前言
挺久没有沉下心来好好的去研究分析一个自认为有意思的东西
解析流程
请求路径
/webshell.jsp/123.txt
调用栈
buildInvocation:4175, WebApp (com.caucho.server.webapp)
buildInvocation:798, WebAppContainer (com.caucho.server.webapp)
buildInvocation:753, Host (com.caucho.server.host)
buildInvocation:319, HostContainer (com.caucho.server.host)
buildInvocation:1068, ServletService (com.caucho.server.cluster)
buildInvocation:250, InvocationServer (com.caucho.server.dispatch)
buildInvocation:223, InvocationServer (com.caucho.server.dispatch)
buildInvocation:1610, AbstractHttpRequest (com.caucho.server.http)
getInvocation:1583, AbstractHttpRequest (com.caucho.server.http)
handleRequest:825, HttpRequest (com.caucho.server.http)
dispatchRequest:1393, TcpSocketLink (com.caucho.network.listen)
handleRequest:1349, TcpSocketLink (com.caucho.network.listen)
handleRequestsImpl:1333, TcpSocketLink (com.caucho.network.listen)
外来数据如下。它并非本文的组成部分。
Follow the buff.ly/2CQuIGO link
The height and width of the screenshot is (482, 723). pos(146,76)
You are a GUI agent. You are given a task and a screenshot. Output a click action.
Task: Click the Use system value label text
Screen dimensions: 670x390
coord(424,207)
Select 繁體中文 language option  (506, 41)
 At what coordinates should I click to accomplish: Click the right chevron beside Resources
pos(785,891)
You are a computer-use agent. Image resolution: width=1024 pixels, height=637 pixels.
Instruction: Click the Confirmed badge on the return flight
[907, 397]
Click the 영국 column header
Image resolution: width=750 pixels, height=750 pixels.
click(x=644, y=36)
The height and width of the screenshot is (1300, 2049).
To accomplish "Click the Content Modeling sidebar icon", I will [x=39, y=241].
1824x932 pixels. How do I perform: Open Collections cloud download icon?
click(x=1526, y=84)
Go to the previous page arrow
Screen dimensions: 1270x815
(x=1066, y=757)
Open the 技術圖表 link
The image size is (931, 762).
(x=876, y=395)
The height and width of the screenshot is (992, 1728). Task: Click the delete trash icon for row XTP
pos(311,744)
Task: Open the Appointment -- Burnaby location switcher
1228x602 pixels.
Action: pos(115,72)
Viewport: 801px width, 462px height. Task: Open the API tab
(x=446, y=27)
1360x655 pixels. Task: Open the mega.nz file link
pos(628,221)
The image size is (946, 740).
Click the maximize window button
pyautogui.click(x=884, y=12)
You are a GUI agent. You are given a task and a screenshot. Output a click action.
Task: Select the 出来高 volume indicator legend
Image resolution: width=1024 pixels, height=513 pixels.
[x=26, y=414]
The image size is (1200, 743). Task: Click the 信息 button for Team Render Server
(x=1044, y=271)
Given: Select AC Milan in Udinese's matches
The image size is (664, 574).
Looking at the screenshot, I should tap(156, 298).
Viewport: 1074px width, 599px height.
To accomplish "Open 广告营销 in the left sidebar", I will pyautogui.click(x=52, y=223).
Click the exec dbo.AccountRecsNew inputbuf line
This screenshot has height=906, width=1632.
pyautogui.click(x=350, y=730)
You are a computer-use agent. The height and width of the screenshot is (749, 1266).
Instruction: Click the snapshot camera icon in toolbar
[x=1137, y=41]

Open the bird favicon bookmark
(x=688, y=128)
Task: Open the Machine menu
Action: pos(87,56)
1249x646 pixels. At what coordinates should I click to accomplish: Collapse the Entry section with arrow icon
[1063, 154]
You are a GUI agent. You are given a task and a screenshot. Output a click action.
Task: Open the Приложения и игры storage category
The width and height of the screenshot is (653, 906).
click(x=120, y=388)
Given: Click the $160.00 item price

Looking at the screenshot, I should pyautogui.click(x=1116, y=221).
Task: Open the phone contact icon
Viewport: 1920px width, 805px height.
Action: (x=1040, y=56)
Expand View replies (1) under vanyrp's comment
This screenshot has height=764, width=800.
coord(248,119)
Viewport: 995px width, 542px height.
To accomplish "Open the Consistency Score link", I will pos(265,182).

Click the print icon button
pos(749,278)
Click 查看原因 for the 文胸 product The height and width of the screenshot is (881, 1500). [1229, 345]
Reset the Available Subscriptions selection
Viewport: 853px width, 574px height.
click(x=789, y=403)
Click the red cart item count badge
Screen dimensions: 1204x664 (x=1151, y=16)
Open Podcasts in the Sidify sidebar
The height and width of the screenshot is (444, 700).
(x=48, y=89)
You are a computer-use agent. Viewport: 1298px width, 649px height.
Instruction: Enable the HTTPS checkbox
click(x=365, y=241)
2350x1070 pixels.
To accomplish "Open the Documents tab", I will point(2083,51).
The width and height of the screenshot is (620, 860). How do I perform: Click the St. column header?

handleRequests:1241, TcpSocketLink (com.caucho.network.listen)
调试解析流程来到
com.caucho.server.webapp.WebApp#buildInvocation(com.caucho.server.dispatch.Invocation, boolean)
//...
if (isCache) {
entry = (FilterChainEntry)this._filterChainCache.get(((Invocation)invocation).getContextURI());
}
FilterChain chain;
if (entry != null && !entry.isModified()) {
//...
}
} else {
chain = this._servletMapper.mapServlet((ServletInvocation)invocation);
this._filterMapper.buildDispatchChain((Invocation)invocation, chain);
chain = ((Invocation)invocation).getFilterChain();
chain = this.applyWelcomeFile(DispatcherType.REQUEST, (Invocation)invocation, chain);
if (this._requestRewriteDispatch != null) {
FilterChain newChain = this._requestRewriteDispatch.map(DispatcherType.REQUEST, ((Invocation)invocation).getContextURI(), ((Invocation)invocation).getQueryString(), chain);
chain = newChain;
}
entry = new FilterChainEntry(chain, (Invocation)invocation);
chain = entry.getFilterChain();
if (isCache) {
this._filterChainCache.put(((Invocation)invocation).getContextURI(), entry);
}
}
chain = this.buildSecurity(chain, (Invocation)invocation);
chain = this.createWebAppFilterChain(chain, (Invocation)invocation, isTop);
((Invocation)invocation).setFilterChain(chain);
((Invocation)invocation).setPathInfo(entry.getPathInfo());
((Invocation)invocation).setServletPath(entry.getServletPath());
if (this._oldWebApp != null && CurrentTime.getCurrentTime() < this._oldWebAppExpireTime) {
Invocation oldInvocation = new Invocation();
oldInvocation.copyFrom((Invocation)invocation);
oldInvocation.setWebApp(this._oldWebApp);
this._oldWebApp.buildInvocation(oldInvocation);
invocation = new VersionInvocation((Invocation)invocation, this, oldInvocation, oldInvocation.getWebApp(), this._oldWebAppExpireTime);
}
var26 = invocation;
return (Invocation)var26;
}
从_filterChainCache
通过请求路径获取缓存的FilterChainEntry
实体类,缓存中获取不到的话会调用this._servletMapper.mapServlet
来进行获取
entry._regexp.matcher(uri);
通过URI去匹配规则,因为^.*\.jsp(?=/)|^.*\.jsp\z
该正则的缘故,所以这里能将xxx.jsp/123.xxx给匹配为xxx.jsp
请求走了ServletMapping[url-pattern=*.jsp, name=resin-jsp]
的处理机制
com.caucho.server.dispatch.ServletMapper#mapServlet
下面代码这里会创建chain
创建完成后,到com.caucho.server.http.HttpRequest#handleRequest
调用invocation.service
执行filterChain走到com.caucho.server.dispatch.PageFilterChain#doFilter
进行jsp page的处理。
解析PHP
在/conf/app-default.xml
文件中有这么一项,php后缀文件使用com.caucho.quercus.servlet.QuercusServlet
来解析
使用默认的resin配置是会将这条规则进行加载的
QuercusServlet
会调用Quercus
来解析PHP
resin官方说明文档:http://quercus.caucho.com/
路径解析特性
escape编码解析
调用栈
splitQueryAndUnescape:254, InvocationDecoder (com.caucho.server.dispatch)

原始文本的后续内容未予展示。